April Notes from Chaetura

Notes from Chaetura Canyon – April 2024

The continuing mild temperatures and abundant rainfall kept the beauty of this year’s vegetation and wildflowers rolling along.  We can’t remember the last time we have seen such a bountiful and beautiful spring at Chaetura Canyon.  Fortunately, we were able to share the spectacle with a good number of visitors in April – starting with a very enjoyable morning walk the first week of the month with our new Executive Director, Mashariki Cannon.

Mashariki’s visit was followed by a Morning Canyon Crawl on the 13th and Birdathon the following weekend.  Both events were booked to capacity, and everyone seemed to have a fine time.  We are always delighted when Mikael Behrens can join us for the Birdathon like he did again this year.  With his guidance we were able to document 41 species of birds including our first-of-the-season Painted Bunting, Chuck-will’s-Widow, Yellow-billed Cuckoo and several surprisingly large groups of Franklins Gulls as they circled over the Canyon and the boat docks on Lake Austin.  By the end of the month, we had added nine avian species to our list for the year bringing our total to date to 54.  Mikael also found a Blue-gray Gnatcatcher on a nest over the Kiva!  This is only the second time they have been documented nesting here.

Just before tours for our visitors began, we managed to complete last month’s project of building 19 new steps and re-building 110 feet of the sloping trail leading up from the Lower Canyon Trail.  This is a welcome safety addition to the two-mile trail system on the Sanctuary.  Another safety project included re-building and extending the handrail along the entry steps to the residence from the main road.  In addition, we completed demolition and began reconstruction of the accessibility ramp which had begun to deteriorate since it was installed back in 2009.  It will be completed in time for the Chalupas and Chimney Swifts fundraising dinner on May 18th – now sold out.

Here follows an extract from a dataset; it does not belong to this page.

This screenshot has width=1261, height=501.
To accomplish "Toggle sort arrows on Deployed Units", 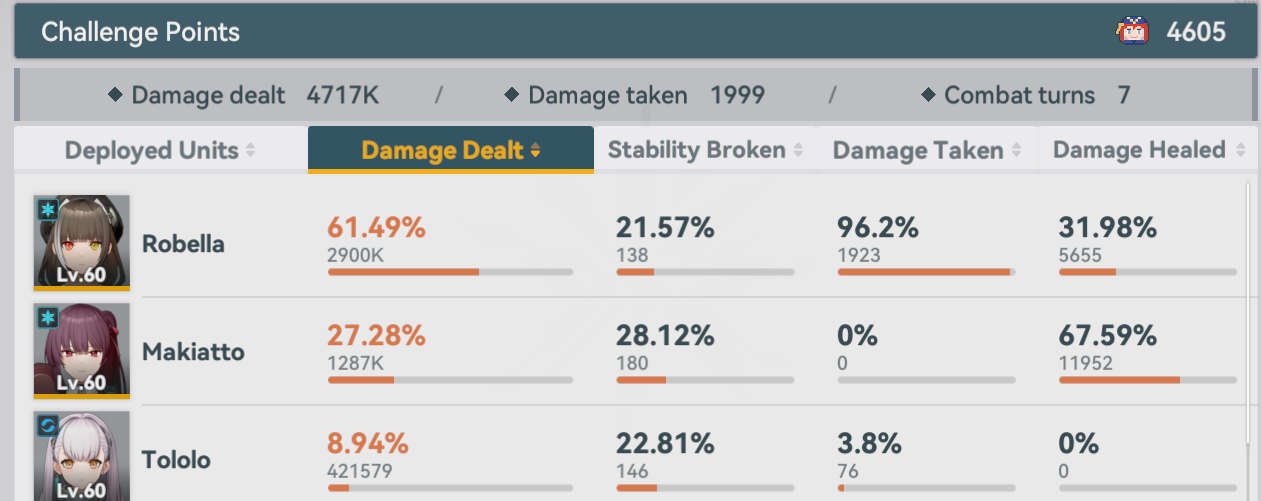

Chimney Swifts continued to be seen daily, and many of the 19 towers on the Sanctuary were occupied by the end of the month.  However, the large roost which has been common in the 22’ Observation Tower on the residence had not materialized.  It will be interesting to see what the next few weeks bring as the swifts settle into their nestbuilding for the season.  Unlike last year, there does seem to be a good supply of flying insects.  Hopefully this bodes well for all of the insect-eating birds and their young over the coming months.